All of your data is gone.
You receive a message telling you how much you need to pay to decrypt your data. You have no idea who you are dealing with.
With the onset of COVID-19 pandemic, the healthcare and financial sectors have been hit hard by cyberattacks. However, the education sector is not left behind.
The education sector is a tempting target for threat actors. Many state and local institutions find it difficult to invest in IT security, making them prone to ransomware attacks.

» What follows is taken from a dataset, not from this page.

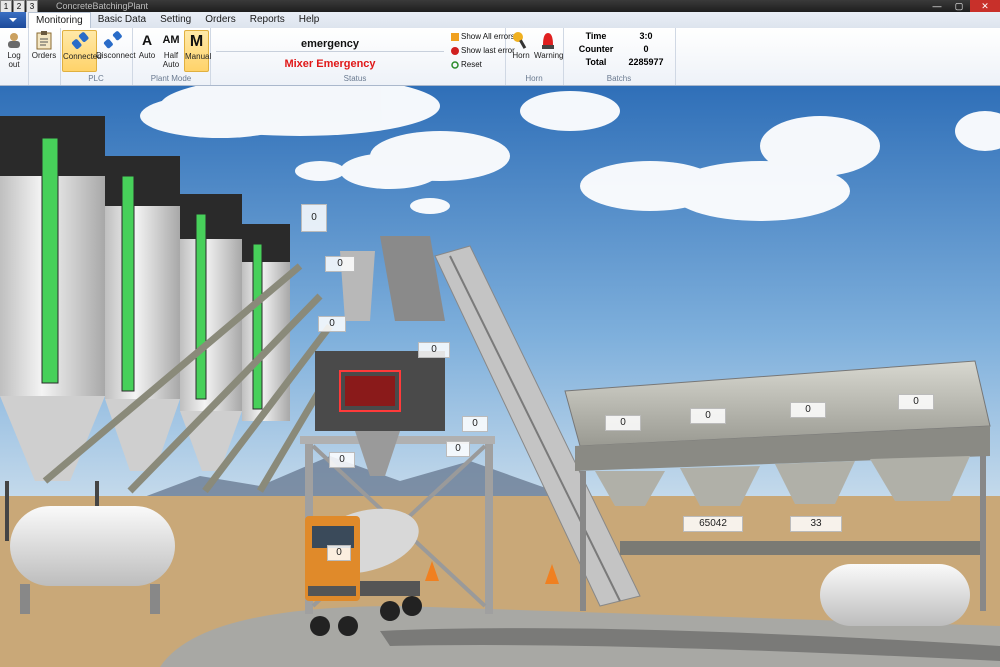 This screenshot has width=1000, height=667. Describe the element at coordinates (82, 56) in the screenshot. I see `connected-label: Connected` at that location. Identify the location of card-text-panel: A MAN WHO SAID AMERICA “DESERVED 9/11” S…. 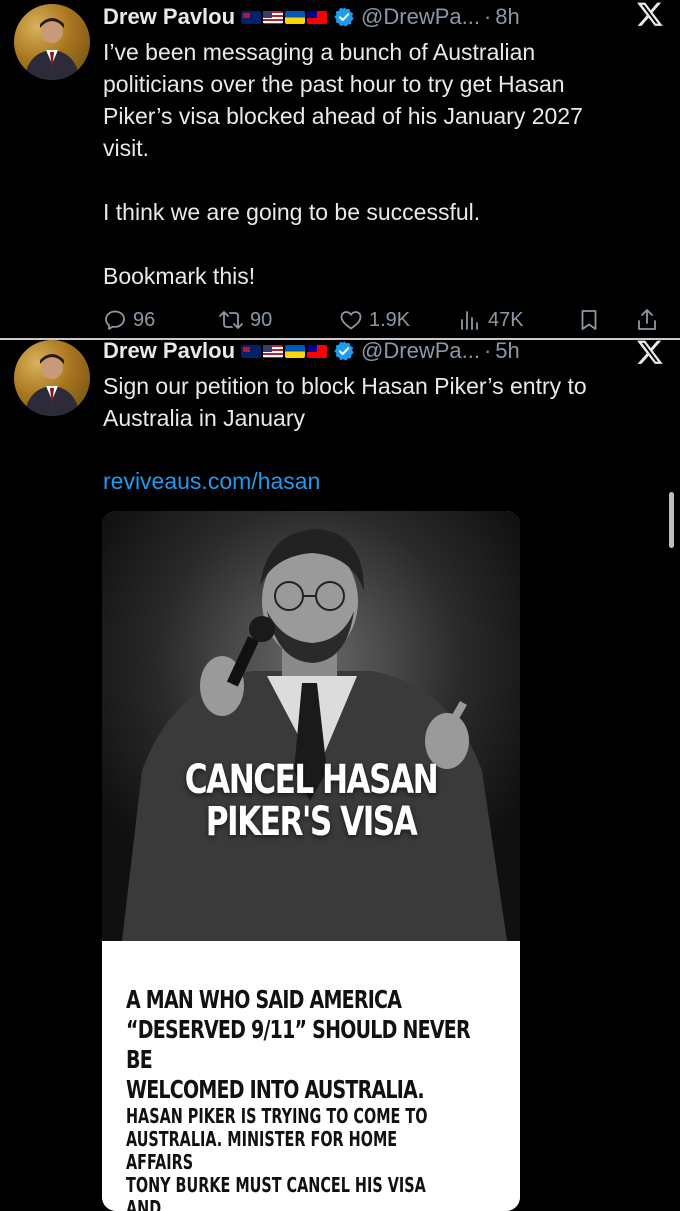
(311, 1076).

Moreover, students most often engage in risky online activities, exposing them to ransomware attacks.
What has happened
- 17 school districts and colleges were hit by ransomware attacks between January 1, 2020, and April 8, 2020.
- Wichita State University informed its students and staff of a security incident in March.
- On March 20, 2020, the University of Utah Health notified its patients of phishing attacks that began in January.
- Last year May, the University of Corsica suffered a cyberattack, paralyzing a chunk of their servers.
- As per a security audit involving 400 British schools, 20% of them were hacked by their own students.
What the experts are saying
- “Attackers will capitalize on vulnerabilities in the outside perimeter, allowing for more effective and destructive phishing attacks”, stated Casey Ellis.
- According to the analysis by Verizon, the education sector is the only sector where malware propagation is mostly through websites as compared to emails.
- Ransomware has gained a foothold in the education vertical incidents and is responsible for 80% of incidents related to malware.
- The education sector witnessed phishing attacks in 28% of breaches and hacking via stolen credentials in 23% of breaches.
Regarding the tech infrastructure, the education sector is far behind the healthcare, financial, retail, government, and energy sectors. For instance, around two-thirds of school districts in the U.S. serve fewer than 2500 students and do not have a staff dedicated solely to cybersecurity. Furthermore, the sector has a poor performance when it comes to reporting phishing attacks, losing critical response time for the victims.